Katie and Emily, even in the wake of such a horrible act, can't feel anything but pity for these four young men - faithful people - so mislead they came to believe they would actually accomplish some kind of justice for themselves and their cause by doing such a terrible deed.

Remarkable insight from remarkable young women - violence, even when inspired by a perceived injustice - only begets more violence, more injustice and ultimately - hopelessness.

Katie and Emily - you and I - folks of all stripes - live in a world with a prevailing mindset: justice is usually achieved by inflicting greater injury on the perpetrator- lasting peace can be won by waging temporary wars - happiness is attained through public insult, litigation or vigilante justice - communities are strengthened by ostracizing and demonizing those who scare us - the best way to get back what you've lost is by getting even with the one you believe took it from you.

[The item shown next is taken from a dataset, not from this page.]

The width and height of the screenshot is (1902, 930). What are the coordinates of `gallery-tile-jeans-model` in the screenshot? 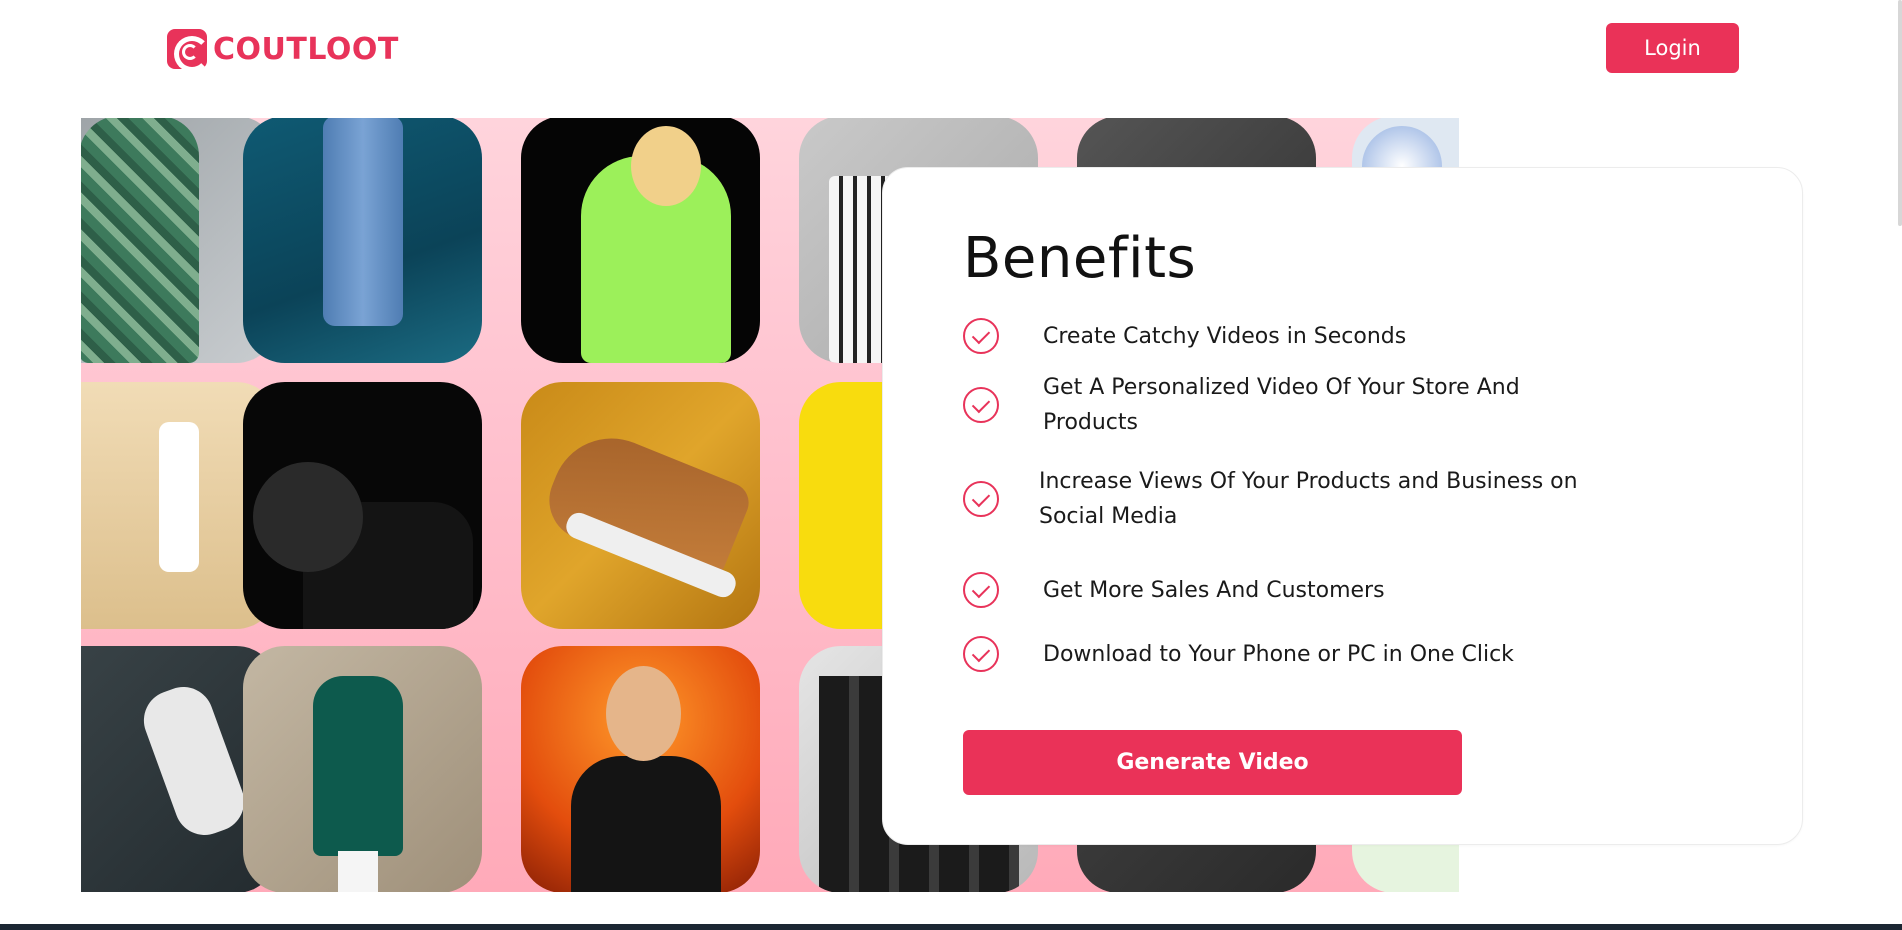 It's located at (362, 240).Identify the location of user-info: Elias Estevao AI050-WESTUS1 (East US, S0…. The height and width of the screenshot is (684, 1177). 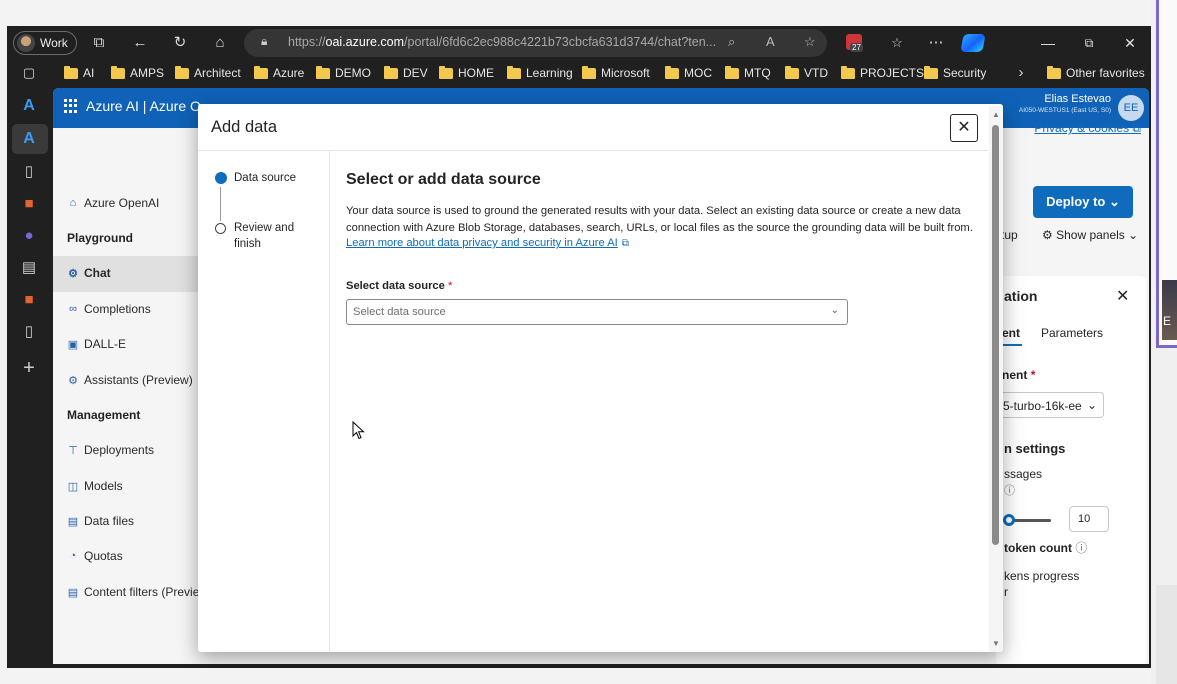
(1065, 104).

Guilt--"So often when people hear about the suffering in our world, they feel guilty, but rarely does guilt actually motivate action like empathy or compassion. Guilt paralyzes and causes us to deny and avoid what is making us feel guilty. The goal is to replace our guilt with generosity. We all have a natural desire to help and to care, and we simply need to allow ourselves to give from our love without self-reproach. We each must do what we can. This is all God asks of us

Peace--"Peace is not a goal to be reached but a way of life to be lived" (p. 120).